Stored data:
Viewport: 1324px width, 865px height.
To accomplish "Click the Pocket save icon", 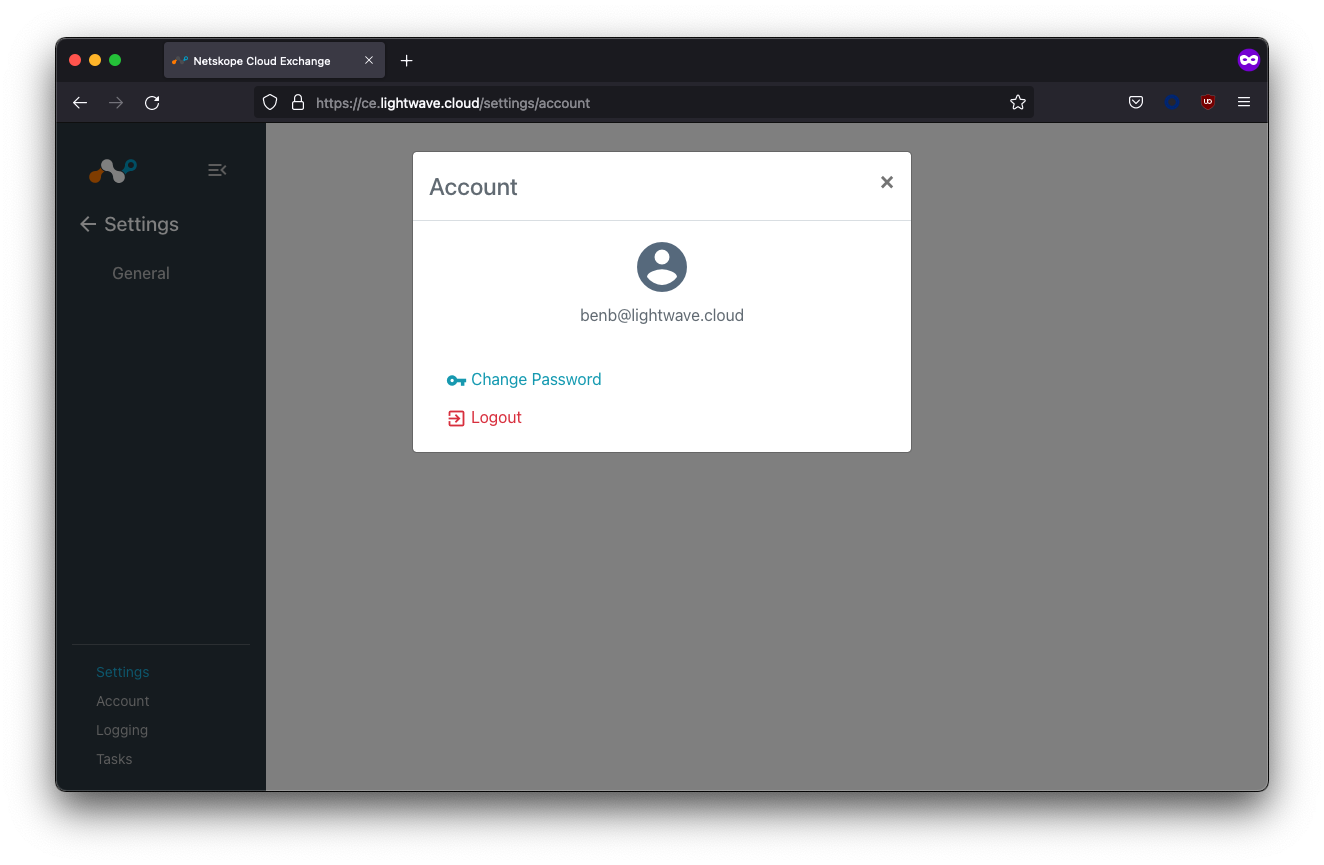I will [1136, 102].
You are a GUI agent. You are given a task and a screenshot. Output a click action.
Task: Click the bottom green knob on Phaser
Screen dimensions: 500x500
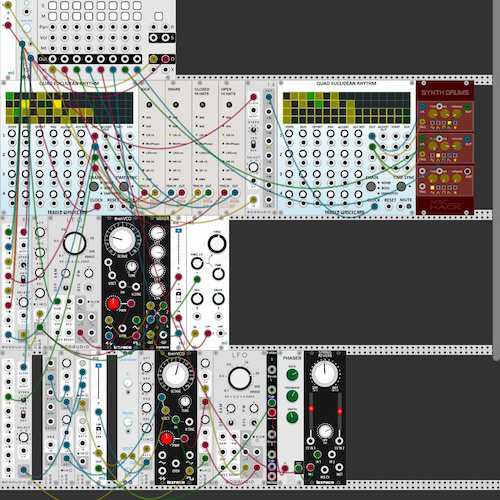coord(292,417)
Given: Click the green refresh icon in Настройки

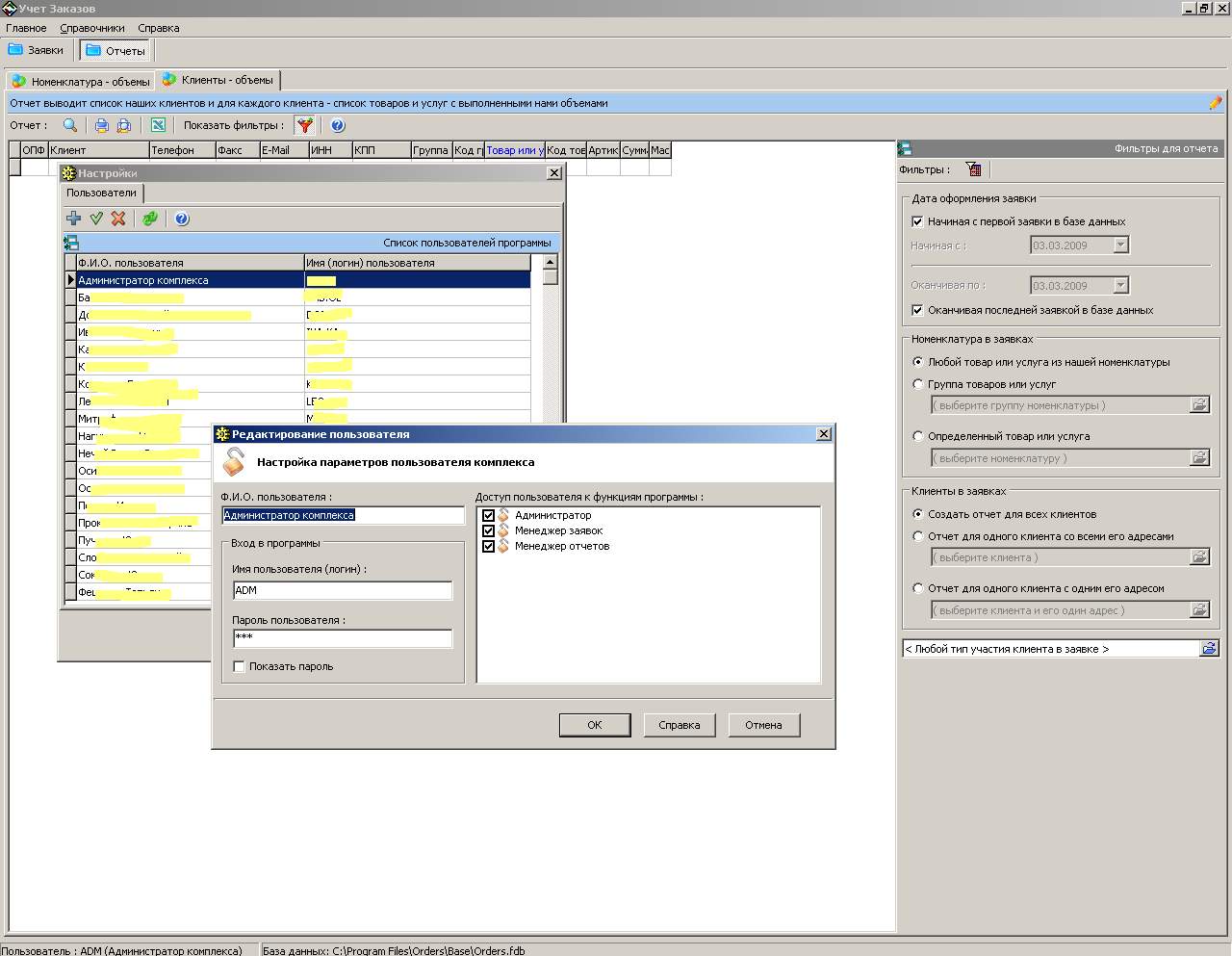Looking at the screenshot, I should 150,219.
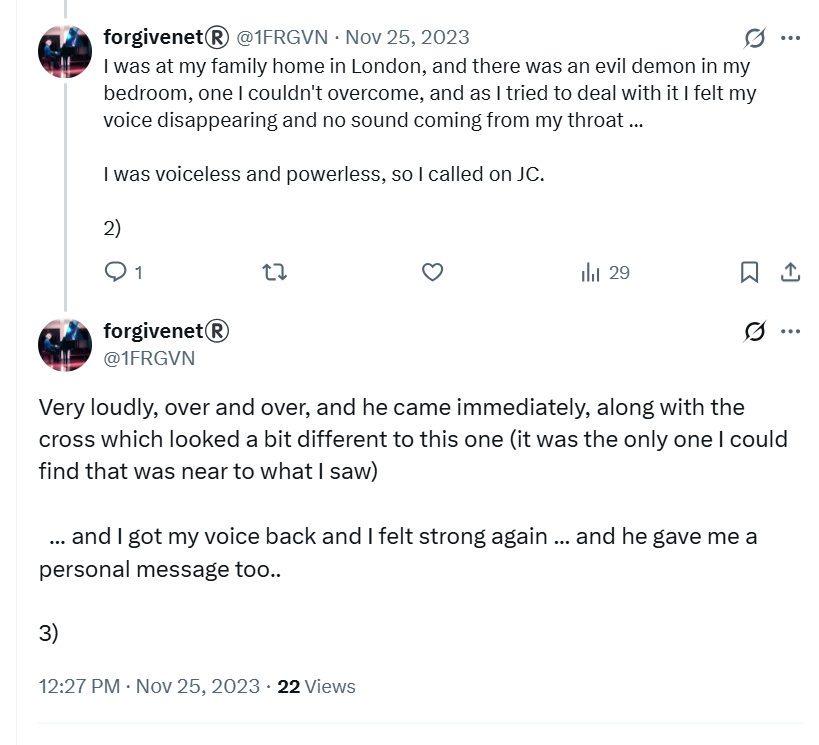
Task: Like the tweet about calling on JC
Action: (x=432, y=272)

● Task: When you reach the line containing "You are a GUI" in the entries above, please retype it and each line after it through the last one, exactly, without the pictures.

● Task output:
You are a GUI agent. You are given a task and a screenshot. Output a click action.
Task: Click the bottom green knob on Phaser
Screen dimensions: 500x500
coord(292,417)
Given: Click the green refresh icon in Настройки

Looking at the screenshot, I should 150,219.
Task: Like the tweet about calling on JC
Action: (x=432, y=272)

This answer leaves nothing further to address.